Rows showing where targets appear:
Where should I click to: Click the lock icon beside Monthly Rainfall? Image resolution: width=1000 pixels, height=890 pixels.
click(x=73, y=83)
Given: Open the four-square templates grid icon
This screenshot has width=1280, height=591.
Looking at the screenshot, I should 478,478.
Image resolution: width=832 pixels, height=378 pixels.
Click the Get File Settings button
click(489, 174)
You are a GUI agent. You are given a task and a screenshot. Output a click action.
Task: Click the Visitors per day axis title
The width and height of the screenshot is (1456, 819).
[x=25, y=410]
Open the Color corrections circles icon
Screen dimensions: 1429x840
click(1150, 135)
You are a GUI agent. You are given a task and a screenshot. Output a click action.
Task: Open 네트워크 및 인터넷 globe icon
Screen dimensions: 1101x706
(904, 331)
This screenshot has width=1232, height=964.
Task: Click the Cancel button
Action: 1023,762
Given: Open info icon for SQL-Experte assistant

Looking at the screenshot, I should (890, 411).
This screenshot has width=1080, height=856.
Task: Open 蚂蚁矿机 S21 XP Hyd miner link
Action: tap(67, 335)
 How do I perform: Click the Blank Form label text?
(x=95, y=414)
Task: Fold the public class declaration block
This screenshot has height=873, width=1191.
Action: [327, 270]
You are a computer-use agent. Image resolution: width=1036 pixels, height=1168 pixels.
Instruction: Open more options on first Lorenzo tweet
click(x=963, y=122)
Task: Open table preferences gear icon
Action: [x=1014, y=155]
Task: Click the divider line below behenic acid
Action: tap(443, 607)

§ **Exercise goal**: Lay out the records above as a numbered list, one line per item, omitting any blank lines.

§ **Correct output**:
1. Where should I click to: Click the lock icon beside Monthly Rainfall? Image resolution: width=1000 pixels, height=890 pixels.
2. click(x=73, y=83)
3. Given: Open the four-square templates grid icon
4. This screenshot has width=1280, height=591.
5. Looking at the screenshot, I should 478,478.
6. Image resolution: width=832 pixels, height=378 pixels.
7. Click the Get File Settings button
8. click(489, 174)
9. You are a GUI agent. You are given a task and a screenshot. Output a click action.
10. Task: Click the Visitors per day axis title
11. The width and height of the screenshot is (1456, 819).
12. [x=25, y=410]
13. Open the Color corrections circles icon
14. Screen dimensions: 1429x840
15. click(1150, 135)
16. You are a GUI agent. You are given a task and a screenshot. Output a click action.
17. Task: Open 네트워크 및 인터넷 globe icon
18. Screen dimensions: 1101x706
19. (904, 331)
20. This screenshot has width=1232, height=964.
21. Task: Click the Cancel button
22. Action: 1023,762
23. Given: Open info icon for SQL-Experte assistant
24. Looking at the screenshot, I should (890, 411).
25. This screenshot has width=1080, height=856.
26. Task: Open 蚂蚁矿机 S21 XP Hyd miner link
27. Action: tap(67, 335)
28.  How do I perform: Click the Blank Form label text?
29. (x=95, y=414)
30. Task: Fold the public class declaration block
31. This screenshot has height=873, width=1191.
32. Action: [327, 270]
33. You are a computer-use agent. Image resolution: width=1036 pixels, height=1168 pixels.
34. Instruction: Open more options on first Lorenzo tweet
35. click(x=963, y=122)
36. Task: Open table preferences gear icon
37. Action: [x=1014, y=155]
38. Task: Click the divider line below behenic acid
39. Action: tap(443, 607)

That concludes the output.